Non funzionano perché in molti casi si tratta di test poco raffinati che non incidono direttamente sul problema della conoscenza e dell’uso quotidiano della lingua. In Australia, ad esempio, questi esami sono molto criticati e attualmente sono diventati meri test pro-forma. Tuttavia è evidente che gli immigrati hanno bisogno di avere una conoscenza della lingua per interagire a livello sociale. Bisogna puntare su una cittadinanza pratica, più che su una cittadinanza simbolica. Qui in Australia è dal 1948 che il Governo promuove, per gli immigrati, un corso di oltre 500 ore, finalizzato all’apprendimento della lingua nazionale in cui vengono, però, affrontati gli aspetti linguistici della quotidianità. Sono convinto che questa sia la strada anche per evitare l’aumento del razzismo che vediamo in tanti Paesi: investire sulla capacità linguistiche, sociali, ma anche imprenditoriali degli immigrati. In questo modo gli aspetti linguistici diventano parte di una politica lungimirante, destinata a sostenere oggi chi pagherà le tasse e finanzierà lo stato sociale fra venti e più anni.

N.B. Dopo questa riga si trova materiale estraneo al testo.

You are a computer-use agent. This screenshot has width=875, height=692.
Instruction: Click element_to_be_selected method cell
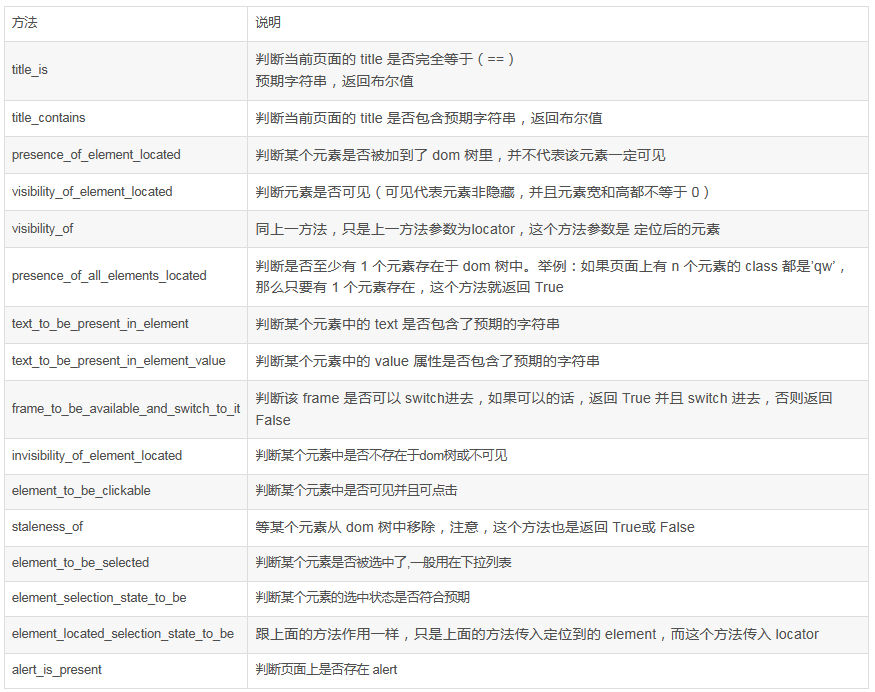click(71, 563)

Al Politecnico di Milano si è vietato di tenere corsi esclusivamente in inglese. Come si concilia l’internazionalizzazione del sistema educativo con la tutela della lingua nazionale?
Sono convinto che sia necessario trovare un equilibrio all’interno del quadro internazionale: l’inglese è la lingua incontrastata a livello globale, ma l’italiano deve essere presente nella produzione culturale e scientifica del Paese. Non si può avere, infatti, un ruolo internazionale, se non si è protagonista in tutti gli ambiti di un’economia sviluppata. La Svezia presenta un caso di studio interessante: molti studiosi di discipline avanzate – ad iniziare dalla fisica nucleare – non in passato non erano più in grado di condividere saperi e scoperte con il pubblico nazionale. Questo avveniva perché gli studi e le ricerche erano effettuate esclusivamente in inglese e alcuni termini scientifici non esistevano o non venivano più utilizzati in svedese. La Svezia ha deciso così di cambiare rotta: non ha eliminato l’insegnamento in inglese, ma ha inserito nei corsi moduli intensivi in svedese sulle diverse discipline. Politiche simili sono state adottate anche in Danimarca e in Germania, permettendo agli scienziati di influire nel dibattito pubblico nazionale, pur senza ostacolarne il collegamento con la comunità scientifica internazionale.
Joseph Lo Bianco è ex Presidente dell’Australian Academy of the Humanities e Professore di Language and Literacy Education alla University of Melbourne in Australia. Nato in Australia da genitori italiani, Lo Bianco ha formulato nel 1986, su richiesta del Governo australiano, il piano nazionale per la programmazione delle risorse linguistiche; testo che è stato utilizzato come base per le politiche linguistiche in altri Paesi del mondo. Tra i riconoscimenti ottenuti per il suo lavoro vi sono i titoli di Order of Australia (1997) e di Commendatore dell’Ordine al Merito della Repubblica Italiana (1999).